El líder populista y su perorata se convierten en una especie de esperanto capaz de sobreponerse a la disparidad creciente e inasequible de idiomas políticos y sociales. Y su mismo cuerpo se convierte en la nueva ágora en la que se in-corporan, se dirimen y se resuelven todos los desencuentros, convertidos en una gran cadena de equivalencias. Sus huesos, sus arterias, sus manos, su corazón, devienen los escaños, las bancadas, las urnas, el consejo de ministros, de un momento neomonárquico. Pero, para ello, tiene que estar sano, tiene que ser fuerte. Vladímir Putin nos ofrece la versión más descarnada de esta lógica irradiando una propaganda de sí mismo montando osos, jugando al hockey, disparando un fusil: el zar, como el rey de Logres del mito artúrico, si está enfermo hará enfermar los campos de su reino, que reverdecerán cuando él sane. En España, esta escuela tiene un alumno en Santiago Abascal, un Putin cañí que gusta de exhibirse montando en moto, corriendo por los montes vascos con camiseta del Ejército de Tierra en el que nunca disparó un tiro o bebiendo agua de un río. La España viva que Vox dice liderar procura mostrar que su cabeza es ella misma un cuerpo vivo, atlético, jüngeriano. En el otro confín del espectro político, y aunque de manera más comedida, el cuerpo del líder fue también un asunto no menor del despliegue del primer Podemos, cuya eclosión nos hizo debatir sobre las camisas de Alcampo o la celebérrima coleta de Pablo Iglesias tanto como sobre renta básica o la plurinacionalidad del Estado. Deseoso seguramente de cortarse la coleta desde mucho antes, Iglesias no pudo hacerlo hasta abandonar la política: se había vuelto demasiado simbólico ese corte, que hubiera convocado la imagen de Sansón perdiendo la fuerza al cortarle Dalila la melena.

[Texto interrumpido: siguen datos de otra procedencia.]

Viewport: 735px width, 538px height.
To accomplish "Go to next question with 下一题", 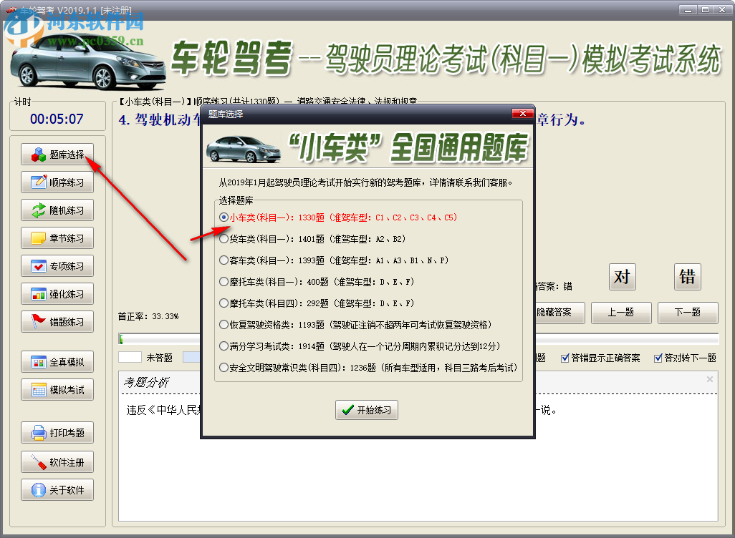I will (x=686, y=313).
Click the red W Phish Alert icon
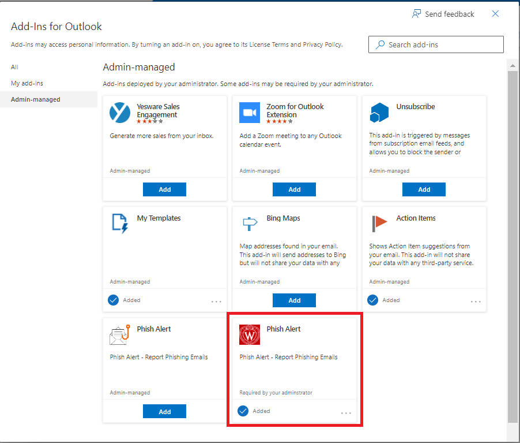This screenshot has width=520, height=443. click(x=250, y=334)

Cuando una insurrección estalla contra este tipo de líder, esta se ensaña de manera especial contra ese cuerpo divinizado, como en el linchamiento de Mussolini en Giulino di Mezzegra o, décadas más tarde, el de Muamar el Gadafi en Sirte. Y cuando el líder muere de manera natural, el sueño solidifica su flujo y se fragmenta; se hace añicos de los cuales cada cual se apropia de y reverencia uno, como hijos que dividen una herencia o que levantan tabiques dentro de una casa que, en todo caso, sigue siendo una casa: aparecen los peronistas o los gaullistas de izquierda y de derecha, intérpretes enfrentados del legado del Padre.

Deliberar sobre la moralidad o la inmoralidad de estos nuevos usos políticos es perder el tiempo. Con estos bueyes hay que arar, con estos mimbres hay que hacer hoy el cesto de la agitprop, y Lula —cuya victoria es prácticamente un deber de la civilización entera, muy comprometida si un repugnante fascista sigue gobernando el quinto país más grande del planeta y su amazónico pulmón— hace bien en descender a ese barro. Para el viaje de refugiarse en melindres aristocráticos no hacen falta hoy alforjas.